Ex-deputado federal por cinco mandatos, o veterano Airton viu sua carreira política começar a desabar em 1994, quando não conseguiu a reeleição. Tentou ser prefeito dois anos depois. Foi o último colocado com 4 mil votos. Com a pífia votação, perdeu, inclusive, para os votos brancos e nulos. A última tentativa foi em 2002, quando saiu para estadual e conquistou apenas 3,9 mil votos em Franca. No total, foram 11,8 mil.
 
A aposentadoria política que parecia ser o caminho natural começou a mudar em 2010. Azar de Orestes Quércia, sorte dele. O ex-governador, que morreria dias depois, se afastou da disputa pelo Senado para se tratar de um câncer na próstata e passou a apoiar Aloysio Nunes Ferreira (PSDB). Em troca do apoio, Quércia emplacou Airton, com quem teve relação próxima por 40 anos, como primeiro suplente de Aloysio. Pela lei atual, cada senador tem dois desconhecidos suplentes, que não recebem sequer um único voto. Aloysio recebeu 11 milhões de voto e foi eleito senador. O raio trazendo a sorte para Airton caia pela primeira vez. Quatro anos se passaram. Nas convenções de junho, Aloysio foi escolhido para ser o vice na chapa de Aécio Neves. Mesmo sendo do PMDB, dono da atual cadeira de vice, com Michel Temer, Airton está batendo bumbo, fazendo propaganda e rezando para dar PSDB domingo. 
 
Não porque ele morra de amores pelos tucanos. É que, se Aécio ganhar as eleições, Aloysio terá de renunciar à cadeira no Senado. Isso acontecendo, mesmo não tendo culpa nenhuma, ele herdará a vaga.
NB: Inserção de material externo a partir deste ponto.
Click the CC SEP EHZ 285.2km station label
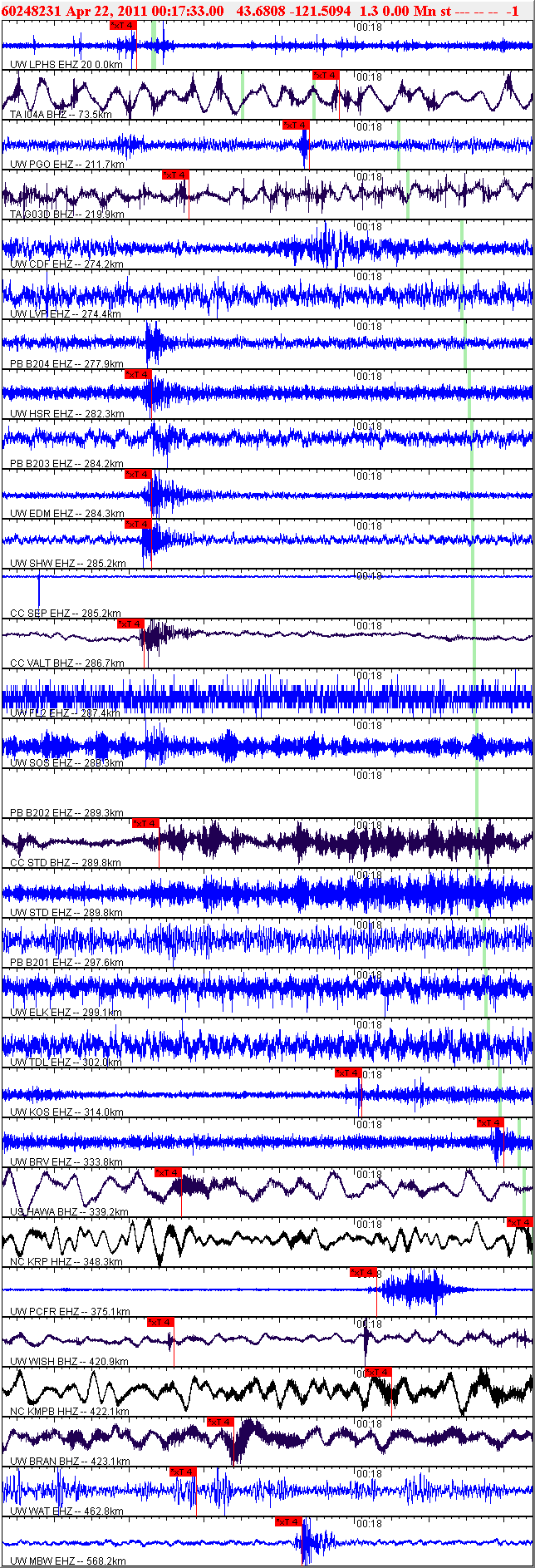 [x=66, y=614]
Mas, para isso, primeiro é preciso combinar com os eleitores de Dilma Rousseff (PT).
 
Boquinha na Prefeitura: Airton Sandoval era um dos pré-candidatos do PMDB à Prefeitura em 2010. Ao ver que suas chances eram remotas, abriu mão em favor de Alexandre Ferreira (PSDB) e o partido indicou o vice, Fernando Baldochi. Em troca do apoio, ganhou um cargo comissionado no gabinete.
 
Time expulso: Em time que está ganhando não se mexe. A expressão é famosa no mundo do futebol. Mas, também pode ser aplicada na política. Gilson de Souza (DEM) que o diga. O deputado, que não conseguiu a reeleição, se reuniu com os assessores e deu o aviso prévio. Mesmo tendo mandato até 14 março - a posse dos eleitos acontece dia 15 - a equipe deverá ser desligada já.
 
Fio de esperança: Nas eleições para deputado em 2002, Gilson foi o único eleito por Franca. Roberto Engler (PSDB), que acaba de receber 122 mil votos, ficou na suplência por causa de míseros 111 votos. Ele conseguiu uma cadeira logo depois.
 
Visita: O presidente estadual do PSDB, Duarte Nogueira, reeleito para deputado federal, estará hoje na sede do GCN.
 
Recordista: Alexandre Ferreira recebeu vaias em recente jogo de basquete no Póli. Domingo, se superou e conseguiu ser vaiado durante sorteio de casas no Lanchão.